Abstract
Abstract
Background:
Model predictions of regional deposition in the respiratory tract are useful in assessing factors that influence the effectiveness of aerosol delivery. Regional deposition models have previously been coupled with models of mucous production and clearance to estimate initial concentrations of drug deposited in the airway surface liquid (ASL) lining tracheobronchial airways.
Methods:
Established models of regional deposition and ASL volumes were used to provide input to a new model evaluating the disposition of drug resulting from dissolution or release, absorption, and mucociliary clearance. Additional modeling of oral absorption, distribution, and elimination allowed prediction of systemic exposure. Herein, predicted ASL and plasma concentrations of free (dissolved or unencapsulated) ciprofloxacin over time are reported for a healthy, adult lung model following inhalation of single doses of nebulized liposomal (6 mL of liposomal ciprofloxacin for inhalation, 50 mg/mL, or 6 mL of Pulmaquin, 210 mg; Aradigm) and dry powder (32.5 and 65 mg doses; Bayer) formulations.
Results:
Over a range of mucous production rates and tracheal clearance velocities, peak ASL concentrations of free ciprofloxacin were consistently greater for Pulmaquin than for other formulations investigated, owing to the presence of free drug in the nebulized Pulmaquin formulation. The time that ASL concentrations of free drug remained above the minimum inhibitory concentration for Pseudomonas aeruginosa was similar for all four formulations.
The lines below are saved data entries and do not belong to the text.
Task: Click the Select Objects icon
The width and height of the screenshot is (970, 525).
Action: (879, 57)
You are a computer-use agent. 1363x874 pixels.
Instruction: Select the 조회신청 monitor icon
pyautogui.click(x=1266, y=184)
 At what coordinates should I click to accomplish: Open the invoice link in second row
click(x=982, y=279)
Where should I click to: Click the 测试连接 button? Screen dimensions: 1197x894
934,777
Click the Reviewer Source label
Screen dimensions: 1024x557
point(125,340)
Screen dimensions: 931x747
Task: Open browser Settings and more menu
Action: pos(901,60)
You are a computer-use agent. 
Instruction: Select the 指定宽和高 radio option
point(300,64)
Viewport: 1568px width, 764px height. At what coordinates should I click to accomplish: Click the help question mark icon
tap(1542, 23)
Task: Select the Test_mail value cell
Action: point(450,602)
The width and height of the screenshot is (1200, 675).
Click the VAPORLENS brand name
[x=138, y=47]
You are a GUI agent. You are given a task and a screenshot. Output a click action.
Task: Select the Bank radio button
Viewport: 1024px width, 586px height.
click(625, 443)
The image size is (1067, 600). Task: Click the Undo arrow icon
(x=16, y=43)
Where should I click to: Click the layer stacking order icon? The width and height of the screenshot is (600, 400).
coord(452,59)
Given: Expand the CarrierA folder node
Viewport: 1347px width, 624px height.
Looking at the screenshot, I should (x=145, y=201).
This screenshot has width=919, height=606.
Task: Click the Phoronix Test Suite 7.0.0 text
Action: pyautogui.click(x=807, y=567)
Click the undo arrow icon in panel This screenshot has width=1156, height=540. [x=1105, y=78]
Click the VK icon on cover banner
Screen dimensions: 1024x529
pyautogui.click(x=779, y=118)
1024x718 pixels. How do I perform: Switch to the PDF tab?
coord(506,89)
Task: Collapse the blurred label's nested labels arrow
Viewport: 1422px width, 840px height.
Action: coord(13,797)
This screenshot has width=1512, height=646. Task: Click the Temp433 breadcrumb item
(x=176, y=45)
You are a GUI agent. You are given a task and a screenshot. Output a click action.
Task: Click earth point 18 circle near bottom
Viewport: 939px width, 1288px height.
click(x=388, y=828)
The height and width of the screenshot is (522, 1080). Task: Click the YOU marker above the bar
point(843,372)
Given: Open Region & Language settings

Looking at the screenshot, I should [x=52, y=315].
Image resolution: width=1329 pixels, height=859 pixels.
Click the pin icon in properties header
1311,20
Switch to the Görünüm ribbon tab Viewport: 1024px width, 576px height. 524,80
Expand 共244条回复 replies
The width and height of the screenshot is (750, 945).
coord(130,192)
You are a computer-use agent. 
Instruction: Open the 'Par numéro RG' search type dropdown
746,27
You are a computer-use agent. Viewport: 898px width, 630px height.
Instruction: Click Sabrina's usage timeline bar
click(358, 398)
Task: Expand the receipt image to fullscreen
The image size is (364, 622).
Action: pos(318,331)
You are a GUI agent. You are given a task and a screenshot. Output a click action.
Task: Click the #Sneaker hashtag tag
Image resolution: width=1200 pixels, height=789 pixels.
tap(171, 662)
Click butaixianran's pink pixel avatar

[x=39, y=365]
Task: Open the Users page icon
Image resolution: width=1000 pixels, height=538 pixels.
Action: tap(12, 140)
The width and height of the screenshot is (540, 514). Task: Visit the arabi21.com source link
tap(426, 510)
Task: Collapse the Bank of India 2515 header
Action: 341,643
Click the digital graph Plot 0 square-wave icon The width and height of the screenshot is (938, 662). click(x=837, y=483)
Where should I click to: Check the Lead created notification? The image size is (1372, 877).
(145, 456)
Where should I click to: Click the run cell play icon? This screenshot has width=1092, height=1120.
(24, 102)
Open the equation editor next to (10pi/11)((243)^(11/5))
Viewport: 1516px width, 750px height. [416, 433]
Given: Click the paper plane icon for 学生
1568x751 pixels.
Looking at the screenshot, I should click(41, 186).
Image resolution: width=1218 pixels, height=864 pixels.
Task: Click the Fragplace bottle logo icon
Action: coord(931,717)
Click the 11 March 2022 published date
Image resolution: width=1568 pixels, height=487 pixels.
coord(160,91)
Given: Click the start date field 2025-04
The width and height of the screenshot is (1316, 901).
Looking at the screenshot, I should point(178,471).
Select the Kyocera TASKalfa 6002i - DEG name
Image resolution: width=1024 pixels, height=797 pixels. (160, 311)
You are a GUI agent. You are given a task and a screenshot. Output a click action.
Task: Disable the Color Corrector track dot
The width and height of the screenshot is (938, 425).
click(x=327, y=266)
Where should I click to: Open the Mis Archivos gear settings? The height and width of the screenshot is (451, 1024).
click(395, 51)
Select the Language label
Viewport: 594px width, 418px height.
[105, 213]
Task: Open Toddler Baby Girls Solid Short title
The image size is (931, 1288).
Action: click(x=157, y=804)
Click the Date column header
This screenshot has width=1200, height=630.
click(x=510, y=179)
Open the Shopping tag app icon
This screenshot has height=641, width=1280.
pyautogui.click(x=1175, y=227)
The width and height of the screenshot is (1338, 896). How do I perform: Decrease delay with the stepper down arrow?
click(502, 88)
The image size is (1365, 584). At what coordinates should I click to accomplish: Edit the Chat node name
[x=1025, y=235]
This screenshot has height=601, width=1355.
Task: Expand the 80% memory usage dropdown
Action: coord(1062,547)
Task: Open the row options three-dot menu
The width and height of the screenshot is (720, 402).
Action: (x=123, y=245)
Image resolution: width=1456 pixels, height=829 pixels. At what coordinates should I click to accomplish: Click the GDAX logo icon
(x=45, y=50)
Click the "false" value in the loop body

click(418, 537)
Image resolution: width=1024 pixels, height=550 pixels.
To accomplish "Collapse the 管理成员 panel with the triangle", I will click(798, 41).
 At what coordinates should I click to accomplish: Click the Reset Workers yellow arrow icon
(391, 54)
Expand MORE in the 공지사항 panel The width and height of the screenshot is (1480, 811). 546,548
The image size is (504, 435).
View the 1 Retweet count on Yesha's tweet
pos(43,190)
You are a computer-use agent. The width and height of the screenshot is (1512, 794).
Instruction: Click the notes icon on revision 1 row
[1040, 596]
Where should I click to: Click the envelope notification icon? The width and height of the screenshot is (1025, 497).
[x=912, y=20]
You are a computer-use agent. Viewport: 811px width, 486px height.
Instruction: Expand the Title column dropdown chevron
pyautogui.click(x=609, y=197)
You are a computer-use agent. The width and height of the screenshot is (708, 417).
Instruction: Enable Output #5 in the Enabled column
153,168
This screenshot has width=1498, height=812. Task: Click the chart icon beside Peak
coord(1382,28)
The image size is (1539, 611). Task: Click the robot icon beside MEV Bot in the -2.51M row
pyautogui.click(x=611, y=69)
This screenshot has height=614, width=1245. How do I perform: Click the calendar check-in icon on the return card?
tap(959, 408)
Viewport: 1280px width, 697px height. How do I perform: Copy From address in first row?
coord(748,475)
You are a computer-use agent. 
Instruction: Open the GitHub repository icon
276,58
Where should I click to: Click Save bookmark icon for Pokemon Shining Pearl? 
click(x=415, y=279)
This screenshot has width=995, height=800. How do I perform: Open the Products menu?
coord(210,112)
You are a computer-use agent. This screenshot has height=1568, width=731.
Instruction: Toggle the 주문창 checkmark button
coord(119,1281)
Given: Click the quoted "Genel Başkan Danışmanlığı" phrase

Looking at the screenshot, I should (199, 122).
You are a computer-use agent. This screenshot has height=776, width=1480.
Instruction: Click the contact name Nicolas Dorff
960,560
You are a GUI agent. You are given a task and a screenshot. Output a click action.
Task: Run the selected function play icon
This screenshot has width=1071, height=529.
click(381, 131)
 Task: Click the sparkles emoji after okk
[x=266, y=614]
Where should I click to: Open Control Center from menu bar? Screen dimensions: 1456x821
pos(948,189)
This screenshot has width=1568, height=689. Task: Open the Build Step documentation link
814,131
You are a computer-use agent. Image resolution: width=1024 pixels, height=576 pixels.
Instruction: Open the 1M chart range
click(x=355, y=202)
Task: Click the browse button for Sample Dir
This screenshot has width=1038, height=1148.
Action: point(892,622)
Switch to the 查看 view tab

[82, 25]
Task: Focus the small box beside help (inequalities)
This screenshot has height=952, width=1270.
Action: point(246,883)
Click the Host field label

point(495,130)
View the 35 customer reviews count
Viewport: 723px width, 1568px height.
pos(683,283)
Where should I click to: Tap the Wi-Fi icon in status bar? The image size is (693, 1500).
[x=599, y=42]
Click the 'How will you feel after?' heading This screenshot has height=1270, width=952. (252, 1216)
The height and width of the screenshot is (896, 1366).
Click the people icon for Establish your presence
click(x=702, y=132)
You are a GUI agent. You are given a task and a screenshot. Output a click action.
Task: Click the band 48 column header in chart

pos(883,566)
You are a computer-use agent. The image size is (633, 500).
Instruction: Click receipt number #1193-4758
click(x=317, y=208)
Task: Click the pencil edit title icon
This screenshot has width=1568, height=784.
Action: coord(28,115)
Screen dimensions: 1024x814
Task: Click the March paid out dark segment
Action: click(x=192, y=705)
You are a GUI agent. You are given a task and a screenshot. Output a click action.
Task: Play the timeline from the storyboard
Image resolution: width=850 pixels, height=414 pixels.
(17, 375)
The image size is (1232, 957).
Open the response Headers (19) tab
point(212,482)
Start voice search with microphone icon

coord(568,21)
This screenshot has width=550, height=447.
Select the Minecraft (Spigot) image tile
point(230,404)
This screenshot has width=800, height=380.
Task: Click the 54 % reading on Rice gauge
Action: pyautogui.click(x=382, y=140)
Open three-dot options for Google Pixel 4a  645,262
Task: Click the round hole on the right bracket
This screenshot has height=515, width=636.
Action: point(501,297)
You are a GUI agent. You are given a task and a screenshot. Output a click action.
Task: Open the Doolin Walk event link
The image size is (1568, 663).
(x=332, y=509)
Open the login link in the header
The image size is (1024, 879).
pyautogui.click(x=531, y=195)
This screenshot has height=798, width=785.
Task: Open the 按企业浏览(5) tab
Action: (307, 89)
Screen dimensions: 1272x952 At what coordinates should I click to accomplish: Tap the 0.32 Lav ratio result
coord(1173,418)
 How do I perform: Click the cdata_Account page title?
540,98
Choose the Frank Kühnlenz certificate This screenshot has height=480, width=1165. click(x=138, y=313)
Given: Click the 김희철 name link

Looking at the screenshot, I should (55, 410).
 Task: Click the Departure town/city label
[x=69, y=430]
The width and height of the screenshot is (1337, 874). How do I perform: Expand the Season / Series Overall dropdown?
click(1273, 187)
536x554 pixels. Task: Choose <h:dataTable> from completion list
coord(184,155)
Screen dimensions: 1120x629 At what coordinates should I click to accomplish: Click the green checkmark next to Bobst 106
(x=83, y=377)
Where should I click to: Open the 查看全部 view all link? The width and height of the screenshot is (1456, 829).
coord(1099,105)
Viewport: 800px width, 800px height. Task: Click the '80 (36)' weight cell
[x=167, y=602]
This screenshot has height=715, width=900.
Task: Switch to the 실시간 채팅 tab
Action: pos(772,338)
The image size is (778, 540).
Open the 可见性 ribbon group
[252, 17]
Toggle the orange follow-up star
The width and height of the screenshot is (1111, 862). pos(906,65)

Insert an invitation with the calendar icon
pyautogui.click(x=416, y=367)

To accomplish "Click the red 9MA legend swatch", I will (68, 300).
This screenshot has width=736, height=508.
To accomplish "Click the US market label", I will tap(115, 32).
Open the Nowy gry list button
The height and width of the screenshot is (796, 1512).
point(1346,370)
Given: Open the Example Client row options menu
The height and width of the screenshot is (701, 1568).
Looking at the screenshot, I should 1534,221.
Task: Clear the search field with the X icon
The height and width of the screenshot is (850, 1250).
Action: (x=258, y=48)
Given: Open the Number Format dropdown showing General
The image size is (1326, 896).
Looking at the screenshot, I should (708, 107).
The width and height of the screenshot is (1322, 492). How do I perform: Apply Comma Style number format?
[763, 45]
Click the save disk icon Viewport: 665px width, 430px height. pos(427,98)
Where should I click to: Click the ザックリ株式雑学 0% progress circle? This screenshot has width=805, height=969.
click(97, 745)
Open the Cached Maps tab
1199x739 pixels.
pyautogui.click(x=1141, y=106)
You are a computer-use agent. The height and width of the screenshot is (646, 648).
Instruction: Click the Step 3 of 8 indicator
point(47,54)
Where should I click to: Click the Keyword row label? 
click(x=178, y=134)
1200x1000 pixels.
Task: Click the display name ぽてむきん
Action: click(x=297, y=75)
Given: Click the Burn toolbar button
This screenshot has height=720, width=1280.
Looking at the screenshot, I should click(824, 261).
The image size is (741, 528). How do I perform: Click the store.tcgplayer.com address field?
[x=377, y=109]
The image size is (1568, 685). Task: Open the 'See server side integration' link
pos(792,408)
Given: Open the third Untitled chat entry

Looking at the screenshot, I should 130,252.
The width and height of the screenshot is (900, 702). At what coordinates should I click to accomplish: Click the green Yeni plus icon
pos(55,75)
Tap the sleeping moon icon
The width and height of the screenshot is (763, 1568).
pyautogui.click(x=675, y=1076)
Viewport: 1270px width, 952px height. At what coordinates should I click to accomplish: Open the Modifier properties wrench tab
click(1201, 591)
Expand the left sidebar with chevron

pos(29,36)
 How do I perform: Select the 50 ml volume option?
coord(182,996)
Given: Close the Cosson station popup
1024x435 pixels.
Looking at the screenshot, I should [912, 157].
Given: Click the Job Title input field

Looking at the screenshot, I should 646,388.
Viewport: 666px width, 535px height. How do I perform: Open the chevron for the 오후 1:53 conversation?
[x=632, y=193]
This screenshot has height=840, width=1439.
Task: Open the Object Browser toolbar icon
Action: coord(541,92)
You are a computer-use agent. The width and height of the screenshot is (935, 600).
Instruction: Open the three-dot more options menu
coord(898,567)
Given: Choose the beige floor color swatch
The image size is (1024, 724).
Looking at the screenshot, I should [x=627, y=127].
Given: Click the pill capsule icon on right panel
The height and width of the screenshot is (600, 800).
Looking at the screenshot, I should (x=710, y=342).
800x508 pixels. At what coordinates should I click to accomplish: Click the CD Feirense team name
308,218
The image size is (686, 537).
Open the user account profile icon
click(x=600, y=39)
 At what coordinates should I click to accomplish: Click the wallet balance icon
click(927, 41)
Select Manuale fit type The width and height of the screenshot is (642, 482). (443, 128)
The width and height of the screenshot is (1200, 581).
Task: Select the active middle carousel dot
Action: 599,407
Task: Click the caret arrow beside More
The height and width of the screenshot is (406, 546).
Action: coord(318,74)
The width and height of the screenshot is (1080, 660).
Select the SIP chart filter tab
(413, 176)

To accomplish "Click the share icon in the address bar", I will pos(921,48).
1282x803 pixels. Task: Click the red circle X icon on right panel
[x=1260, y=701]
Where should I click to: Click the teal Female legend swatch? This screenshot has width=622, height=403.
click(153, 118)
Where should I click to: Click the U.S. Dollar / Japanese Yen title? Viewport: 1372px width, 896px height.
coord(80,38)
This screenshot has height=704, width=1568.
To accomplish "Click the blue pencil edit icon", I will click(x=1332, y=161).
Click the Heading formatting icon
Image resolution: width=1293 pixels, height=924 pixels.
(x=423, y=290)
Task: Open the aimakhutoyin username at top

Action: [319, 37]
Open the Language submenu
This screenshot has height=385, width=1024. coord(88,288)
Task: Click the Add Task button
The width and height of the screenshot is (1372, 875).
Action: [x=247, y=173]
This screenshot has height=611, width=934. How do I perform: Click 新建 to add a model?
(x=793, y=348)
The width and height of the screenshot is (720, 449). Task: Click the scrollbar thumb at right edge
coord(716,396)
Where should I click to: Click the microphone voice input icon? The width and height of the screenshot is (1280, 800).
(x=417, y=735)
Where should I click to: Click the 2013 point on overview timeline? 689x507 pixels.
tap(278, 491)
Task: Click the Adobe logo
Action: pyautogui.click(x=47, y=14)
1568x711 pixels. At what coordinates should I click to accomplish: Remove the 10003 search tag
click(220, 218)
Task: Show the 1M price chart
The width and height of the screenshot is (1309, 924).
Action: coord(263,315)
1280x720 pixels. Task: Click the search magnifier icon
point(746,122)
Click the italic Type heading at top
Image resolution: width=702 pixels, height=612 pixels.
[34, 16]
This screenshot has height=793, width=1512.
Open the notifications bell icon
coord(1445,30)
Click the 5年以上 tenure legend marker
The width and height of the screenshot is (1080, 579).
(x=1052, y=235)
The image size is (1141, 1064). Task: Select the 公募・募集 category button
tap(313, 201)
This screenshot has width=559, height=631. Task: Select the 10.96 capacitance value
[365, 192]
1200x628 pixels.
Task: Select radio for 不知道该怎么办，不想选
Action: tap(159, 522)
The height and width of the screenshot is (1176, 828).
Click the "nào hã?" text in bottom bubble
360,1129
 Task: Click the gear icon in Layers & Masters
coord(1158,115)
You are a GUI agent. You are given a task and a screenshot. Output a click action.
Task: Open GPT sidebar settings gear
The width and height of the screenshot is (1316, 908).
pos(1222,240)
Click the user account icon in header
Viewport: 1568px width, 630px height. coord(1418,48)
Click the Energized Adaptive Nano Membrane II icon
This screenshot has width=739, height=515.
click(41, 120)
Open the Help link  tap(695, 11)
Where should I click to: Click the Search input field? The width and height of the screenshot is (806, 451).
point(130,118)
Predicted plasma ciprofloxacin concentration profiles were in good agreement with available data from Phase I trials in healthy volunteers.
Conclusions:
Predictions of ASL drug concentrations over time are valuable in elucidating the roles of deposition, drug release or dissolution, and disposition on the effectiveness of inhaled aerosol therapies. For inhaled ciprofloxacin, the present results predict similar ASL concentrations of free drug over time following single doses of inhaled liposomal and dry powder formulations. The impact of multiple doses and airway disease warrants further consideration.